As for the movies, Bell was likely smart enough to realize that the only way she was going to get a big, decent role in a romantic comedy was to build one of her own. Hence, In a World…, which, though it’s ostensibly about professional voice-over artists, gently, but firmly jabs at hidebound Hollywood attitudes towards women – and, implicitly, anybody else who doesn’t fit its generic career cubbyholes; just as In a World… doesn’t fit any of the accepted variables for contemporary American comedies. It doesn’t shout, pander or broadly contrive things. It has people you enjoy spending time with, even at their worst. And it has a central character who, though an adorable mess, is also capable of the kind of inspired, attentive improvisation that keeps our best jazz musicians working and hoping for the best.

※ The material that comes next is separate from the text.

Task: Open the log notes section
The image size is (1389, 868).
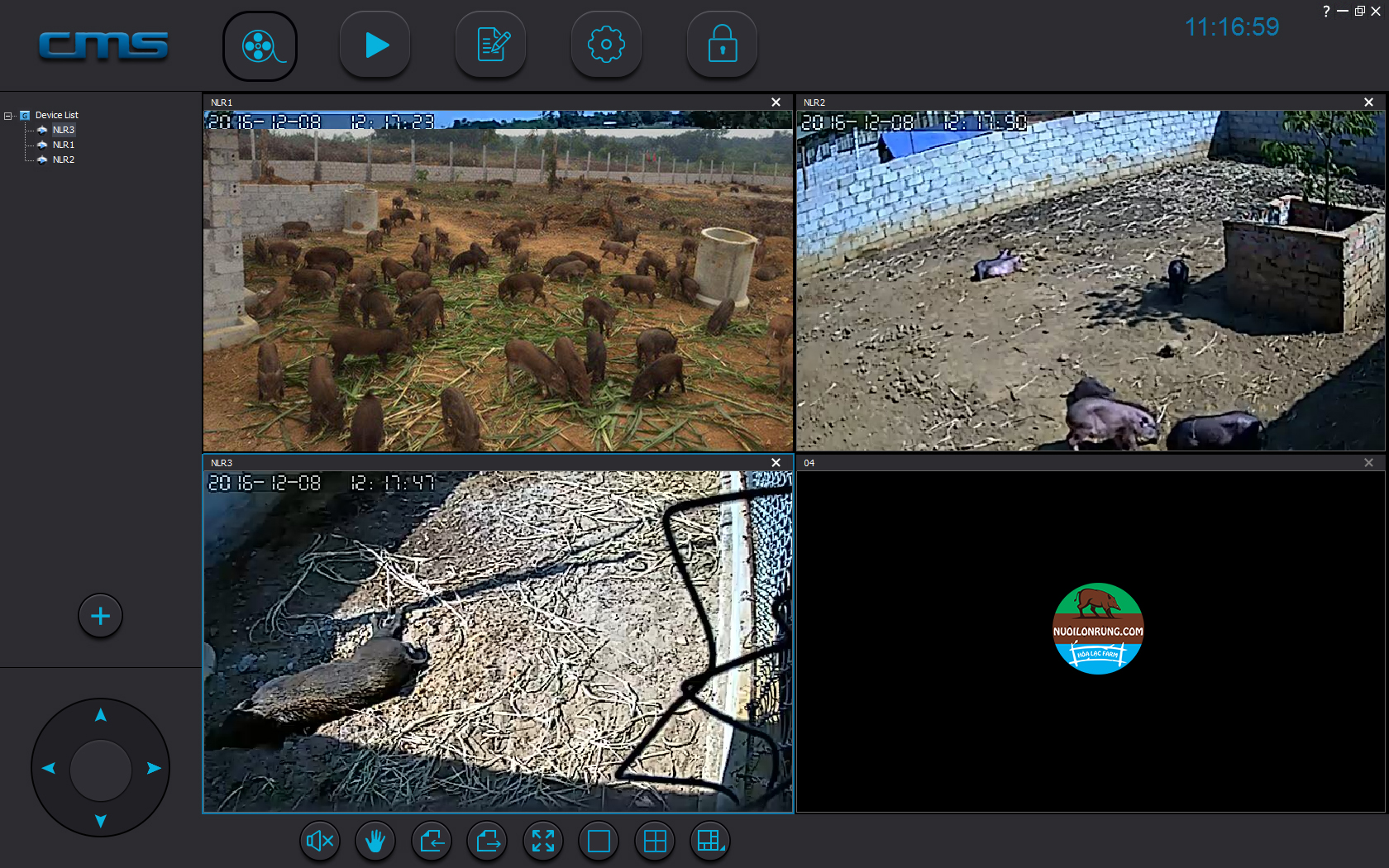Action: pyautogui.click(x=491, y=45)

Briefly: Bell’s Carol is part of the inner circle of Los Angeles-based voice-over specialists fiercely competing for gigs to intone promotional copy for movie trailers. Their demigod (and the movie’s guiding spirit) is the late Don LaFontaine, from whose all-but-trademarked line, “In a world where…”, the movie derives its title. She comes by her profession from her father Sam, depicted here as being the closest voice-over professional in legendary stature to LaFontaine. Sam’s played with sauntering arrogance by A Serious Man’s Fred Melamed, who evokes a sexy-bear Phil Silvers bulked by gamma rays and self-centeredness. Carol’s curriculum vitae, saying the least, doesn’t glow in the dark as Sam’s does and Sam, re-married to a blonde (Alexandra Holden) who’s a deceptively ditzy contemporary of Carol and her sister Dani (Michaela Watkins), thinks that’s just the way the industry wants it. “I’m not sexist,” Sam insists, even though he’s the first to complain about women stealing men’s jobs when one of his friendly competitors (Ken Marino) loses a high-profile audition to some…girl. And yes, unknown to Sam or his friend, it’s Carol. This is one of a handful of misunderstandings zipping blithely through In a World… Not all of them have to do with Carol, Sam or even voice-overs, though at least one of them submits a delicate reminder that you can’t believe everything you hear.

I don’t want to get you guys too excited. Bell still has room to improve some of her staging and at least a couple of her visual transitions. But her greatest assets as an actor, her timing and her ear, are filtered into both her direction and her writing, the latter of which got its props at this year’s Sundance Film Festival. Anyway, I’m a sucker for movies that have an informed appreciation for their capacity for sound, as opposed to noise. . I’m an even bigger fool for funny women such as Bell who can not only hear the subtleties in other people’s voices, but in their personalities as well. There isn’t a malicious streak anywhere in this movie. And it says a lot about Bell’s generosity of spirit that the movie includes amusing cameos from both Longoria (playing herself in self-deprecatory mode and looking even better than usual because of it) and What Happens in Vegas’s Cameron Diaz (barely recognizable as an action heroine in a grainy faux trailer). I want to see In a World… again, not just because it’s such a pleasant, stealthily profound lark, but because I still can’t believe it’s out there. I mean, in This World, anyway.